Date published: August 13, 2021
Sandro with the ‘Karting to Cars’ car he drove as part of his stint in motor racing
A 14-year-old racer from Rochdale launched a campaign to revive his racing career after successfully passing his racing license test, just days after winning even more kart racing trophies.
Sandro Ballesteros, who is currently in Grade 10 at Wardle Academy, was diagnosed with autism at the age of three and had his first experience in a kart at age five. His natural talent for racing was clear when he completed a six-week beginner karting course at the age of six, which takes an average of three months.

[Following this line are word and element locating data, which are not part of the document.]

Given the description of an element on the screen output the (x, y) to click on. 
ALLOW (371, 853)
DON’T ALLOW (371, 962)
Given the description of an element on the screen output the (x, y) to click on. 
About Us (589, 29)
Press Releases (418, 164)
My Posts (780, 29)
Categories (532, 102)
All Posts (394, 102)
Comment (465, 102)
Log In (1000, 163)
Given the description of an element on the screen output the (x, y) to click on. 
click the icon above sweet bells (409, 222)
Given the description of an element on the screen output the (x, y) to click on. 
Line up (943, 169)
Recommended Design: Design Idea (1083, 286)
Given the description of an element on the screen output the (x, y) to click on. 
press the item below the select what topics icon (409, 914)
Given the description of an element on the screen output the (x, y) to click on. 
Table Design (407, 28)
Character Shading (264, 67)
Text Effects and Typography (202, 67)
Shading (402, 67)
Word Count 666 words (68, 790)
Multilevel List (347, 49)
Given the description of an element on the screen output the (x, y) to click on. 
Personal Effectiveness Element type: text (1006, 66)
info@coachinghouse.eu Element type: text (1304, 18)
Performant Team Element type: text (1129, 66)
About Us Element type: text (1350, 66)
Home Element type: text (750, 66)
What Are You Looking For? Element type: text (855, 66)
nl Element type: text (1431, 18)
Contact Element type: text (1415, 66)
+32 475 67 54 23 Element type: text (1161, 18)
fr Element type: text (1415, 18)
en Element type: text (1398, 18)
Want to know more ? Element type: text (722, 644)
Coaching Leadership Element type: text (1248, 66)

Sandro has worked closely with the owner of the TeamKarting circuit in Rochdale, Matty Street for many years. Matty also lives with autism and together they have competed in many races with autism.
Sando gives presentations in primary schools and the TeamKarting and Sandro Able Racing project has introduced many autistic children to karting, some of whom now run outdoors.
Matty founded ‘X-Kart’ in the UK earlier this year and invited Sandro to drive for the team. In his last race in the Junior Kart Championship which took place in Hooton on the weekend of July 31 / August 1, Sandro took victory in the ProKart class and second place in Junior Rotax behind his teammate X-Kart. Jacob Jukes.
At the podium ceremony, Sandro presented a custom painted helmet on behalf of Racing with Autism Canada to Jenson Jowett, a young driver who also has autism.
A few days later, Sandro was heading to the Teesside circuit for his second experience driving a car as part of Matty’s Karting to Cars initiative. After less than five hours of lessons in total, Sandro was driving solo. Two days later he took his Association of Racing Driver Schools (ARDS) test at the Trac Mon circuit in Anglesey, which he confidently passed, impressing the examiner with his wet weather skills. , reaching speeds of 90 mph.
Now Sandro is planning his next step on the racing ladder, aiming to race in the Junior Saloon Car Championship and is looking for business partners to join him, sharing his future success. He has also launched a crowdfunding campaign and hopes to cover the roof of the car he is securing with puzzle pieces, each bearing the names of the people who have supported him. Puzzle pieces are recognized symbols of autism.
Sandro said: “It’s amazing how fast things are progressing and I’m so excited about the trip ahead. All of the sim races I did while in lockdown definitely helped me get into a car for the first time. Even though I had to get used to the feel of a real clutch, the gear shifting happened naturally, so I could focus on the straights in the corners and the other things I usually do in a. kart.
“Obtaining my racing license is a big step forward and I hope that with the support of some sponsors and supporters, I can start on the path of a career in motorsport. It is really important for me to inspire other people with the autism spectrum as part of this, so this will be a big priority as I move forward. “
Anyone wishing to donate to Sandro’s crowdfunding campaign can visit can do so here.